The disability is severe

[98] I share the General Division’s conclusions about the Claimant’s functional limitations on or before the end of the MQP. He was not capable of his regular job at that time. When I consider his personal circumstances as well, I conclude that his narrow work experience would likely require him to upgrade his education and (or) retrain, and the Claimant’s psychological and physical limitations would be an additional barrier there.

[99] The Claimant was incapable regularly of pursuing any substantially gainful employment by the end of his MQP. His disabilities, taken together, coupled with his personal circumstances, mean that his disability was severe within the meaning of the CPP.

[100] Further, I am satisfied that his treatment efforts do not disentitle him to a disability pension.

The disability is prolonged

[101] The Claimant’s disability is likely to be long continued and of indefinite duration. This means it’s prolonged within the meaning of the CPP.Footnote 54

[102] I find that the Claimant has shown he had a severe and prolonged disability by December 30, 2011. At that point, he was still showing significant pain behaviours, staff discharged him from the program, and a psychologist noted his psychological barriers in returning to work.

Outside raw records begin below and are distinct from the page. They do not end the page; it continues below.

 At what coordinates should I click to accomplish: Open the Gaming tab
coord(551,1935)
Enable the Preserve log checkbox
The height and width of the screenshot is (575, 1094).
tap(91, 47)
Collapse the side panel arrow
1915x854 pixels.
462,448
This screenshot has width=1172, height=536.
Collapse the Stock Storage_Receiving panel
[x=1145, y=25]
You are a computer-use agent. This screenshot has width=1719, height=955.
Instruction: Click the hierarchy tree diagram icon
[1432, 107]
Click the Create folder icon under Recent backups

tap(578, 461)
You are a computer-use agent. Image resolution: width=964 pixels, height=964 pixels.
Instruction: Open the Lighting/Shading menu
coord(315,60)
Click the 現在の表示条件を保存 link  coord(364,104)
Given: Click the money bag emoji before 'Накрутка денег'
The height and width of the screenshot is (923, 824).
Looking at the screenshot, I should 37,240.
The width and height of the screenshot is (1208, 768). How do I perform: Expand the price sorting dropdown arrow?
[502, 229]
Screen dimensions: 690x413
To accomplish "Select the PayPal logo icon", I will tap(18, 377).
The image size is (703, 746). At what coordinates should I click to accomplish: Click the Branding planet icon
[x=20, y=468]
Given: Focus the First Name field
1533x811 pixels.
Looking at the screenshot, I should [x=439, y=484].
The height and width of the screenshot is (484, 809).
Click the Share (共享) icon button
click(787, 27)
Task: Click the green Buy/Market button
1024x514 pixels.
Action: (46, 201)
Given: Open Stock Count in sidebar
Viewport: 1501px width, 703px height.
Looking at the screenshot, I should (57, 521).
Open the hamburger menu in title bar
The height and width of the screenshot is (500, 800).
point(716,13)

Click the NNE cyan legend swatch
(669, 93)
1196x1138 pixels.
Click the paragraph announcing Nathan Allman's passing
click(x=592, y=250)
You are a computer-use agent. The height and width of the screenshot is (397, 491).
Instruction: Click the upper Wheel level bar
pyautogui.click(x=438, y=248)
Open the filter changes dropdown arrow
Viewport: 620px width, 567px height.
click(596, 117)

[103] However, a Claimant cannot be considered disabled more than 15 months before applying for the disability pension.Footnote 55 The Claimant did not apply for the disability pension until May 2020.Footnote 56 So for the purpose of the disability pension, the earliest the Claimant can be considered disabled is February 2019. Payments start four months after the onset of the disability, in June 2019.Footnote 57

Conclusion

[104] I am allowing the appeal. The General Division made an error of law. I gave the decision that the General Division should have given: the Claimant is entitled to a disability pension under the Canada Pension Plan.